Task prompt » Once the line with "The image size is (820, 381)." is found, repeat exactly that line and every one after it until the data below ends, including the last line.

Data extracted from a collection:
****************************************

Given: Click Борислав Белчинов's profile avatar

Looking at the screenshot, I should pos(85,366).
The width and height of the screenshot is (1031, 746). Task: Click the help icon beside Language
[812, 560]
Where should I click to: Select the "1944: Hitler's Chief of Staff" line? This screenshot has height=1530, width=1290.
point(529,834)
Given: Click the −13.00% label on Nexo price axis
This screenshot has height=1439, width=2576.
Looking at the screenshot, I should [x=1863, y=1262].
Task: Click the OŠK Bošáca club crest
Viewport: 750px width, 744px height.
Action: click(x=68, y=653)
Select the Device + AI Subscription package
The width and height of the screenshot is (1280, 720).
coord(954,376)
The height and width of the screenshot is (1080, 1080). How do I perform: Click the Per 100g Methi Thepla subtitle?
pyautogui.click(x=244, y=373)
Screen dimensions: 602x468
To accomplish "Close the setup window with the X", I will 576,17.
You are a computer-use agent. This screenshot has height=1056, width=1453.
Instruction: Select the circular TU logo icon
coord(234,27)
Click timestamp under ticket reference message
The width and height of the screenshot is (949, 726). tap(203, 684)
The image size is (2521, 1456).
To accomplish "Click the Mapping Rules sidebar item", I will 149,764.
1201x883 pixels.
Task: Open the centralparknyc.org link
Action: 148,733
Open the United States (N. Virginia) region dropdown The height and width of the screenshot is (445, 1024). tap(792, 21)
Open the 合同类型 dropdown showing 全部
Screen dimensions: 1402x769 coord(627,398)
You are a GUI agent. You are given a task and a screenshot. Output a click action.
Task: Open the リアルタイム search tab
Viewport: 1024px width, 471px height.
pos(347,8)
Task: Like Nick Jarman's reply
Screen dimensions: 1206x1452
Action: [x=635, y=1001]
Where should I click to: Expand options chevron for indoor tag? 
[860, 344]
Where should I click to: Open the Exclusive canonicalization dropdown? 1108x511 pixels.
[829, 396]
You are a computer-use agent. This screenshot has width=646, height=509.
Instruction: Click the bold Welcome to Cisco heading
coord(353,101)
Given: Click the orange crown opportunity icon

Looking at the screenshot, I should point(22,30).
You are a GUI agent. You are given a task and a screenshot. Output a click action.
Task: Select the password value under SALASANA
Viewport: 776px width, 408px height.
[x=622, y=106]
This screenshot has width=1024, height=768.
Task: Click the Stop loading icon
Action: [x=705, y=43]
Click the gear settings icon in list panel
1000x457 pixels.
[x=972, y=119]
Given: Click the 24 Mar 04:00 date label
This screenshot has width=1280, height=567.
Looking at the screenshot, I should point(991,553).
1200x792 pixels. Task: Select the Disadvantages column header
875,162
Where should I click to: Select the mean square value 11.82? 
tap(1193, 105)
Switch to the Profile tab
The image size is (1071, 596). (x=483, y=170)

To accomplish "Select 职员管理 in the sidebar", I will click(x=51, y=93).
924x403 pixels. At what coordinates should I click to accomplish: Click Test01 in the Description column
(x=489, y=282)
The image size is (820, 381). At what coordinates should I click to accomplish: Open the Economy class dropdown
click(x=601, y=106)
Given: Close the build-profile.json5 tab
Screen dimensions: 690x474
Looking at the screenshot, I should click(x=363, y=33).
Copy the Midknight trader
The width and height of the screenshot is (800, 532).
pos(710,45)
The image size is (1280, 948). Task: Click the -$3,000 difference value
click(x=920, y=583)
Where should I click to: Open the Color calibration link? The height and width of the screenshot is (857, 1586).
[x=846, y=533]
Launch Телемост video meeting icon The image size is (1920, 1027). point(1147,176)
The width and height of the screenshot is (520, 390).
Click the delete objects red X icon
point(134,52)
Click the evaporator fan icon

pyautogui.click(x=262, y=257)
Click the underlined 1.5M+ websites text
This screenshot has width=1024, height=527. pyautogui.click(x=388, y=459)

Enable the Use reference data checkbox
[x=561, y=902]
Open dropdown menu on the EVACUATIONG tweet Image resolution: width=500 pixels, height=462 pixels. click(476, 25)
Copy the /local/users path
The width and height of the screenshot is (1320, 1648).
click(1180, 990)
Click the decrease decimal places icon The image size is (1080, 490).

****************************************

Result for this task »
The image size is (820, 381). At what coordinates should I click to accomplish: Open the Economy class dropdown
click(x=601, y=106)
Given: Close the build-profile.json5 tab
Screen dimensions: 690x474
Looking at the screenshot, I should click(x=363, y=33).
Copy the Midknight trader
The width and height of the screenshot is (800, 532).
pos(710,45)
The image size is (1280, 948). Task: Click the -$3,000 difference value
click(x=920, y=583)
Where should I click to: Open the Color calibration link? The height and width of the screenshot is (857, 1586).
[x=846, y=533]
Launch Телемост video meeting icon The image size is (1920, 1027). point(1147,176)
The width and height of the screenshot is (520, 390).
Click the delete objects red X icon
point(134,52)
Click the evaporator fan icon

pyautogui.click(x=262, y=257)
Click the underlined 1.5M+ websites text
This screenshot has width=1024, height=527. pyautogui.click(x=388, y=459)

Enable the Use reference data checkbox
[x=561, y=902]
Open dropdown menu on the EVACUATIONG tweet Image resolution: width=500 pixels, height=462 pixels. click(476, 25)
Copy the /local/users path
The width and height of the screenshot is (1320, 1648).
click(1180, 990)
Click the decrease decimal places icon The image size is (1080, 490).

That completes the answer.